For long-time owners of cats, there is really nothing new here. Some of the information is even out of date. For example, we know now why cats play with their prey -- to make sure the suckers are dead or at least stunned before the cat sticks it's face near enough to eat it. This is really geared for first time cat owners or people who know f all about cats.
This was written by a Brit, so there is a UK bias as to cat care. UK cat owners all let their cats out (almost all of them). Yes, they're idiots. Yes, cats by the thousands suffer and die for it. Not only that, but even well- fed cats decimate local wildlife and birds. I lived in the UK for five years. I gave up arguing with them about why they should keep their cats indoors. You'd have an easier time separating Elon Musk from his ego than getting a UK cat owner to keep their cats indoors, where it's safe.
Keep your cats indoors, people. Unless you have a farm, but odds are, you don't.
Although the publisher of the American edition is Thunder Bay Press, this was originally published by Octopus. Now, those of us at a certain age remember Octopus books and how they flooded the market. This was long before the Internet, so your only way of getting books was by going to an actual bookstore.

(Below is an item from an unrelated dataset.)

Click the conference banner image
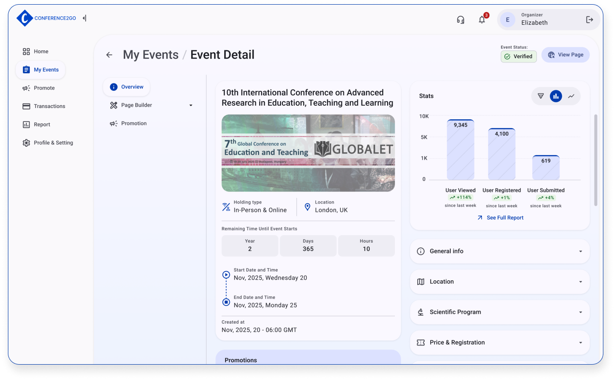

You then had only the books they had to choose from. If you wanted non-fiction books on animals with color pictures, you had Octopus books.

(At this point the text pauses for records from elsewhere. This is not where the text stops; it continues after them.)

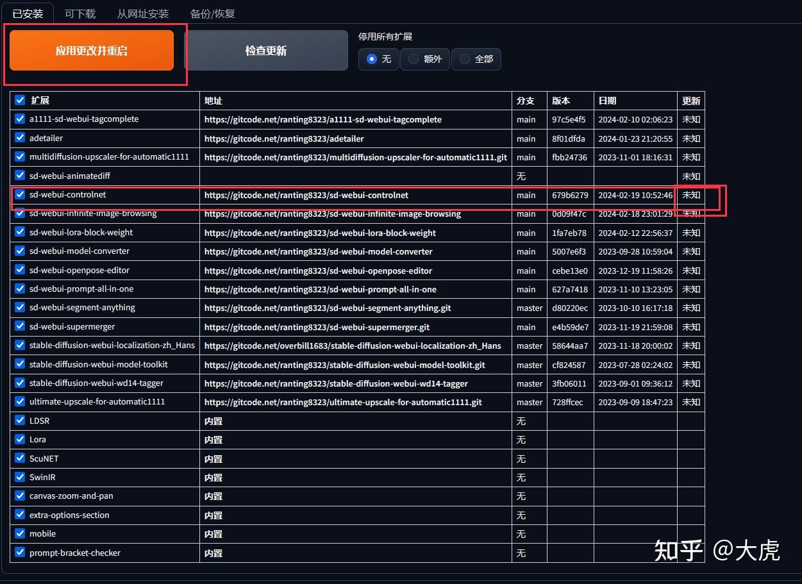Screen dimensions: 802x584
Task: Select the 无 option under 停用所有扩展
Action: tap(372, 59)
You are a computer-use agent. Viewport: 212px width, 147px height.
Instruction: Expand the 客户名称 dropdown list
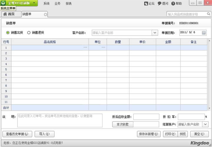pos(155,33)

The big problem with these books is that they recycled their photographs. At one point, I had about five Octopus horse books, and all of them had photos you could find in the other books.
Despite this being an Octopus book, there were actually photos taken just for this book. That's gotta be a first. There about 30 photos credited to Octopus photographers like Jane Burton, but all the others are originals. That alone caused me to give this little book an extra star.